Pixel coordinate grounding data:
· · · ·
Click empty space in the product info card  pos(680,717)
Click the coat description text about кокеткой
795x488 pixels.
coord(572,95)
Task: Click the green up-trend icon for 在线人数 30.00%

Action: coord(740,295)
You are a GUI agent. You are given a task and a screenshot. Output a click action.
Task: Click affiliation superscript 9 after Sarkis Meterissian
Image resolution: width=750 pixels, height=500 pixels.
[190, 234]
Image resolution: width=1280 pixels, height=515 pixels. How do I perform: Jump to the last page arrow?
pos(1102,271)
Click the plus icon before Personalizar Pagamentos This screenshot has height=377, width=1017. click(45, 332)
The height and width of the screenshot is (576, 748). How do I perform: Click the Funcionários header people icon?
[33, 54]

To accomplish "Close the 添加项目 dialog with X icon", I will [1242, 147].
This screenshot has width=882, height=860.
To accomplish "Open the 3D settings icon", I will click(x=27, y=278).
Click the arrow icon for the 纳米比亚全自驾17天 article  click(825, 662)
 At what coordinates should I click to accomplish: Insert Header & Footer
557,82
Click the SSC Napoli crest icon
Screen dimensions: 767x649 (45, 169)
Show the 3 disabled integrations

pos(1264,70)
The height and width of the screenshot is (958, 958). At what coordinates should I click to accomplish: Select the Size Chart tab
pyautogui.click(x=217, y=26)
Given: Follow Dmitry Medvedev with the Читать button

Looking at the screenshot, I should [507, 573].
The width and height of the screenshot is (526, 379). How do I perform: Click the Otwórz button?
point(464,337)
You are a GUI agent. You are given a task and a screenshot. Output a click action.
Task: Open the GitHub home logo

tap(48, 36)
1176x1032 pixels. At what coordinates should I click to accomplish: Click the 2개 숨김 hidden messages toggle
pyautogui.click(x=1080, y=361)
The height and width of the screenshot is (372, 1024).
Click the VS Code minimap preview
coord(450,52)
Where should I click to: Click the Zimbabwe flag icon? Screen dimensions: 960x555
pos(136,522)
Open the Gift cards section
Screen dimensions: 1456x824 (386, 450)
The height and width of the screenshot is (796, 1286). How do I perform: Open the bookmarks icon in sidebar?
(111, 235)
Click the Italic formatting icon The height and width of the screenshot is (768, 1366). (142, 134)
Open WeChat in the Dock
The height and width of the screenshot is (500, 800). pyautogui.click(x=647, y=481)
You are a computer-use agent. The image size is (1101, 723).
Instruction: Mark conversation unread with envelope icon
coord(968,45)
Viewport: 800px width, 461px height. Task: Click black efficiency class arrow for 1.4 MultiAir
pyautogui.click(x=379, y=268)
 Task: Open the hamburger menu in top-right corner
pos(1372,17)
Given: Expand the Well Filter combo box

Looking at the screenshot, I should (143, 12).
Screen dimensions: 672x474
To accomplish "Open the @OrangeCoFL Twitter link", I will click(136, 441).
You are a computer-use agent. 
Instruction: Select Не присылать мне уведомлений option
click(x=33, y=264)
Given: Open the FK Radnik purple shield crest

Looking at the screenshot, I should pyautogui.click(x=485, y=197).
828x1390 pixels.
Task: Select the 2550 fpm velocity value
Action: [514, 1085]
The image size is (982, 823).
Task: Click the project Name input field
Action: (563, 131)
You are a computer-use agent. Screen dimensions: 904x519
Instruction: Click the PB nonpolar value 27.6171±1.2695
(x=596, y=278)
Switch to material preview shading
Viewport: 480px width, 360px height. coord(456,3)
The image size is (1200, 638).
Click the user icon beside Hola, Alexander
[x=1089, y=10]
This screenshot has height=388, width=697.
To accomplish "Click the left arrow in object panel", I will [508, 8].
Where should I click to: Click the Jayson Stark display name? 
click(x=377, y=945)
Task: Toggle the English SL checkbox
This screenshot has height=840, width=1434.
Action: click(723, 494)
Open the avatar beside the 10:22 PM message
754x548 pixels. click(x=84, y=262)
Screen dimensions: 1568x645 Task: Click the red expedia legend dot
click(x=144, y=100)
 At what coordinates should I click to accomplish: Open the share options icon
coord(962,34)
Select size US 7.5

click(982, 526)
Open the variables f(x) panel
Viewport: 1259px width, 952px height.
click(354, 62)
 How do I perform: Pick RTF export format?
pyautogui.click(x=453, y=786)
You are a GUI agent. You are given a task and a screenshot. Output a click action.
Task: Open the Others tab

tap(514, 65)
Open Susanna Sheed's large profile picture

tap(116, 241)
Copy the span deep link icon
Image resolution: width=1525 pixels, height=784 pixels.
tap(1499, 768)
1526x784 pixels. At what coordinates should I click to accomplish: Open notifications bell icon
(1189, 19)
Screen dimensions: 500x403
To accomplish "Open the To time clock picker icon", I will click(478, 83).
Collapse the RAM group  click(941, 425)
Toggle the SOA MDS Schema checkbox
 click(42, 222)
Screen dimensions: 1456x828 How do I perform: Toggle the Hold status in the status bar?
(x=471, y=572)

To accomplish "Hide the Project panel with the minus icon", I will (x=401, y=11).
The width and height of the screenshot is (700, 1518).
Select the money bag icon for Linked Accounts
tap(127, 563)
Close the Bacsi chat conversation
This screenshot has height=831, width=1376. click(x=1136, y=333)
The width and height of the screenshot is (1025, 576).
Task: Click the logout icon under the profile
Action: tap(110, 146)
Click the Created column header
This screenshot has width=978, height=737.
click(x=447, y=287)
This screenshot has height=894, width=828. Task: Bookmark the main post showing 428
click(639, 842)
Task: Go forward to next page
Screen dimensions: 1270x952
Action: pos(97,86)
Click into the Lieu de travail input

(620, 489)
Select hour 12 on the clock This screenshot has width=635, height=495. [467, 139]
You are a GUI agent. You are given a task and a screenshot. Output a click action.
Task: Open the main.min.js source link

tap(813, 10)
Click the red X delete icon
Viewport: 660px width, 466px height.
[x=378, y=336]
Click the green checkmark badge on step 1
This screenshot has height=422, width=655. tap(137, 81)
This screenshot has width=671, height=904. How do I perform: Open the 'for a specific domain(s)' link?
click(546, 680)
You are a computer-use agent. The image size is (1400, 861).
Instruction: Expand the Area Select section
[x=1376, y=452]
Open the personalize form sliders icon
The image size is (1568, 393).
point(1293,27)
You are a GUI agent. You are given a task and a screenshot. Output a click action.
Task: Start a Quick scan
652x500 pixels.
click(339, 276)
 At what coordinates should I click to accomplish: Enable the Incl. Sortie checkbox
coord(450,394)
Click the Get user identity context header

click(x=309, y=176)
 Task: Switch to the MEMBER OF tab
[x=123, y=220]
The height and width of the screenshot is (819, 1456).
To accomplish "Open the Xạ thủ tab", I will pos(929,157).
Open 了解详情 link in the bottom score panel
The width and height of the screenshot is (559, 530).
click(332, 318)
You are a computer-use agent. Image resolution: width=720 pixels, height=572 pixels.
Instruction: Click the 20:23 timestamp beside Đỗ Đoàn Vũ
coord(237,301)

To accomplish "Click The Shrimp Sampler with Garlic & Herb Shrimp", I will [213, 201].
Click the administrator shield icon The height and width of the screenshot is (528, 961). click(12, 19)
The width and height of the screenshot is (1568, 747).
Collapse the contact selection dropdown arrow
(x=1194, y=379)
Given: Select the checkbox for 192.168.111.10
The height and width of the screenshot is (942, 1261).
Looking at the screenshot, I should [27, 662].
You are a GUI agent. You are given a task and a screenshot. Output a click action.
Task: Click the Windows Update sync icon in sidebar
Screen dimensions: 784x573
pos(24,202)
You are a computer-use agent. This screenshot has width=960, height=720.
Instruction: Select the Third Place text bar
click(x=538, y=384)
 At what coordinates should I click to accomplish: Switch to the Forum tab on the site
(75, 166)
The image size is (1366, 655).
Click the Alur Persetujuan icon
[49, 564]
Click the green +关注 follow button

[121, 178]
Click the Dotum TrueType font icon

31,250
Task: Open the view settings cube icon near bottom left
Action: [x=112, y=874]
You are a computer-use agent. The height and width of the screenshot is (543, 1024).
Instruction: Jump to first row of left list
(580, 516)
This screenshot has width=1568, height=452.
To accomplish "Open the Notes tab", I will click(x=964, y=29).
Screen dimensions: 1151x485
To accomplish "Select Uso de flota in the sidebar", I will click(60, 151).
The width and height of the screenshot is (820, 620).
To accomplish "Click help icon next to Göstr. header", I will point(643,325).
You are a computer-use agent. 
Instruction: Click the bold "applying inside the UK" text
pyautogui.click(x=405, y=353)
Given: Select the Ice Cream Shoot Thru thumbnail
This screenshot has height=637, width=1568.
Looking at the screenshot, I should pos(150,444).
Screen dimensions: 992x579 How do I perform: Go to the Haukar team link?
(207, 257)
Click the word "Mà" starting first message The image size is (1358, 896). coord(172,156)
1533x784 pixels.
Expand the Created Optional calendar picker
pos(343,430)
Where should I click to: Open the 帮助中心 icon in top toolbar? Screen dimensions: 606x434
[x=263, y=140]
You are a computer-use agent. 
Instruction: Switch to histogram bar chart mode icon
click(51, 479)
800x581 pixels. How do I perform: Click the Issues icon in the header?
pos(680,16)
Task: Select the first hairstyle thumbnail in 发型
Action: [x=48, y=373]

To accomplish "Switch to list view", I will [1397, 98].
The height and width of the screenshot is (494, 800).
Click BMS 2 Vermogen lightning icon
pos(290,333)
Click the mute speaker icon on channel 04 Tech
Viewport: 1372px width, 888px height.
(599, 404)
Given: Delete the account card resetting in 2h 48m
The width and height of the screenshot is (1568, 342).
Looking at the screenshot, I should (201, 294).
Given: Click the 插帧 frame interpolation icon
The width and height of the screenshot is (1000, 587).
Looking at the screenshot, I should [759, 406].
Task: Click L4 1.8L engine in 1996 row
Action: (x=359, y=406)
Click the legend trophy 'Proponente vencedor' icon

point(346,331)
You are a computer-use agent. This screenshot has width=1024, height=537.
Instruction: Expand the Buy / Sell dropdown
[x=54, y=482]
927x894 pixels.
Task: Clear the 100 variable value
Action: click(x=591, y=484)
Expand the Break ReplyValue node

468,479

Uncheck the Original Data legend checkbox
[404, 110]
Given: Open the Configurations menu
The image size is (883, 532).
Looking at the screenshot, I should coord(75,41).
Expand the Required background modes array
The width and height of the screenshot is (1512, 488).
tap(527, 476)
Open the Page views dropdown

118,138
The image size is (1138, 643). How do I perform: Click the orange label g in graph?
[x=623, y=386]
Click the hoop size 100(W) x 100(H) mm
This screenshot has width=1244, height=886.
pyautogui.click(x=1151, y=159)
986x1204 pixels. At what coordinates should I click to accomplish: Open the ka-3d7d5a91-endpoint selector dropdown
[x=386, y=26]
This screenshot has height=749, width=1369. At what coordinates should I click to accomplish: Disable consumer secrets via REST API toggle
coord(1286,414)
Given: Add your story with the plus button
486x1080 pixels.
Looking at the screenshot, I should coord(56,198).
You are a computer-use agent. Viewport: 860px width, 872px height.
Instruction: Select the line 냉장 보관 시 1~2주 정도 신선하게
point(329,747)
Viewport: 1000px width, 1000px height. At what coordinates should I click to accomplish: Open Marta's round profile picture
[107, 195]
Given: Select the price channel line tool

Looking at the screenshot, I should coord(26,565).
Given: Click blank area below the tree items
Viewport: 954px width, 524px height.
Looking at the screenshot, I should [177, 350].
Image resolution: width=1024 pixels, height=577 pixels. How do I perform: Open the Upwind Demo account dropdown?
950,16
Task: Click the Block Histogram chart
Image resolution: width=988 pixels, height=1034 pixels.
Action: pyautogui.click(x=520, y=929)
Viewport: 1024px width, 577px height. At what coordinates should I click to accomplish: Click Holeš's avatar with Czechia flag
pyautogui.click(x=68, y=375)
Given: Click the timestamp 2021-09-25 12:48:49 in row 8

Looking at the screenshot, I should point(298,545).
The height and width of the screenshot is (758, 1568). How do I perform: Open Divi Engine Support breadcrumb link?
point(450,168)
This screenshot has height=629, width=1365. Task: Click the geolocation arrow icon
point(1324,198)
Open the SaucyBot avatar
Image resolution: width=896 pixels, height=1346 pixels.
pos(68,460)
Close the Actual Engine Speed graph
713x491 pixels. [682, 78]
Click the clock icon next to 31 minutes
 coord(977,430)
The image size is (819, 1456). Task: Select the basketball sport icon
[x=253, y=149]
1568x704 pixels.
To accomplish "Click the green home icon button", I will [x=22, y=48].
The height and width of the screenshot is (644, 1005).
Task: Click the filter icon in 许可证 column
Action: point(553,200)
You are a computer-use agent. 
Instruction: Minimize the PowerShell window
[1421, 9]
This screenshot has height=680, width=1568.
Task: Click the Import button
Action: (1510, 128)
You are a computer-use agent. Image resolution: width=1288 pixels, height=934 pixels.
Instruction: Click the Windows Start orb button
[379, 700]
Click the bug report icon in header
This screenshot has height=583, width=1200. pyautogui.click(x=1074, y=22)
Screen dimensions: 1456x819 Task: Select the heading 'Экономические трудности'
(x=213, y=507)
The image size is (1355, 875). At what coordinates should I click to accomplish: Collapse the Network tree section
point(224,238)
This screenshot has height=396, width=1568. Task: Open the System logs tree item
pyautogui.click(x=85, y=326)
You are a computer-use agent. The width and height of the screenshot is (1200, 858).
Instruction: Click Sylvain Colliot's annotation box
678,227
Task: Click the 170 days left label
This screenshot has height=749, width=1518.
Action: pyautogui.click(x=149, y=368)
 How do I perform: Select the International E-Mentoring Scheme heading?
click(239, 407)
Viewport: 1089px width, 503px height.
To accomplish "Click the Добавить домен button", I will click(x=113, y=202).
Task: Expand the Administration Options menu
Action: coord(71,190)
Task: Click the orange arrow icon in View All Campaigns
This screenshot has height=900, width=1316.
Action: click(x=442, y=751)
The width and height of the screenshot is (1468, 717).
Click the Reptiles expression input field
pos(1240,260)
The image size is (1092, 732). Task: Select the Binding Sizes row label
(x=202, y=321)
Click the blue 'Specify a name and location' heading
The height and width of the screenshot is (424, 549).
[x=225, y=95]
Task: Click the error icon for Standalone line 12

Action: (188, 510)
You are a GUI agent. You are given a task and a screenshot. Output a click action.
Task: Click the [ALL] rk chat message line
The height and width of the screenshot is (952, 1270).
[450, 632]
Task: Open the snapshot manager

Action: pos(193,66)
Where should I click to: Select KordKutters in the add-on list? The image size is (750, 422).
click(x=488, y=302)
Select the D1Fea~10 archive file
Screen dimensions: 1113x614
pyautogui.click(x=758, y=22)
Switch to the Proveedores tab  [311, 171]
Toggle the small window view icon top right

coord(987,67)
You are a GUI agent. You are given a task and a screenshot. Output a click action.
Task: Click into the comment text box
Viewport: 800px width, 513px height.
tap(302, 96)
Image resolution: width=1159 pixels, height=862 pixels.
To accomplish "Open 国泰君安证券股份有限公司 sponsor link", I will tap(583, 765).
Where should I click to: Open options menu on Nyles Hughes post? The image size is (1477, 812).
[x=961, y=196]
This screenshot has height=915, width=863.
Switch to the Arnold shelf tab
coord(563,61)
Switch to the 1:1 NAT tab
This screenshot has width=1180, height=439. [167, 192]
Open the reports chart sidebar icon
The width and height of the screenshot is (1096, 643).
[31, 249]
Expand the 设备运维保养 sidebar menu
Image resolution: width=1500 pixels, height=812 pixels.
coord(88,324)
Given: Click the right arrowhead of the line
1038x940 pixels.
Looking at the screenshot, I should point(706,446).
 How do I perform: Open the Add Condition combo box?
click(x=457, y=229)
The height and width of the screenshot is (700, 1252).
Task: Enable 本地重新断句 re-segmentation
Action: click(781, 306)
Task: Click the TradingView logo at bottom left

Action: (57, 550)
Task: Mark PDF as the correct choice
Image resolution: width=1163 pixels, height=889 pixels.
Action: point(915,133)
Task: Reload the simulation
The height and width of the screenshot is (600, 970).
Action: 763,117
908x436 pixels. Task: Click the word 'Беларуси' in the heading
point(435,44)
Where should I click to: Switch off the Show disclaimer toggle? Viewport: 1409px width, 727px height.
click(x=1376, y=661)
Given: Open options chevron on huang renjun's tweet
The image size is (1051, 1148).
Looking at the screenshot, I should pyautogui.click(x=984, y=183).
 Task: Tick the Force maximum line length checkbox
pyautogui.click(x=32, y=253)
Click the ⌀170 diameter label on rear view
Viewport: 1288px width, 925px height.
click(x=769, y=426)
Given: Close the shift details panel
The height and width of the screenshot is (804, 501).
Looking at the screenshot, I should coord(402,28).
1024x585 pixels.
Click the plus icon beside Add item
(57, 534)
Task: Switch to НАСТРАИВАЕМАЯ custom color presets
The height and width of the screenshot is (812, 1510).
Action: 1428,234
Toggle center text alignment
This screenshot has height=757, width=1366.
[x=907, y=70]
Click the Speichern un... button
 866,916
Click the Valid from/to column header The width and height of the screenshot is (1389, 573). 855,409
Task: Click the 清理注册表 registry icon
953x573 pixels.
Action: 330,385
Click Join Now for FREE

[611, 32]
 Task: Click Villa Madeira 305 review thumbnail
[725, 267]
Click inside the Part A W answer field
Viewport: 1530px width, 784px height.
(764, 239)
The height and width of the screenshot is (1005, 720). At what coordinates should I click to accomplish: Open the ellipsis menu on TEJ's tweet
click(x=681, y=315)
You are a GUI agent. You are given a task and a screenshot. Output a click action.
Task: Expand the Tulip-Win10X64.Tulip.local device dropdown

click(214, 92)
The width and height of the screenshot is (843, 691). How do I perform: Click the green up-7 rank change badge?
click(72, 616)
· · · ·
### Problem to work on
Please determine how many lines of the records above include the word "panel", replying with a number alone.

### Exercise response
5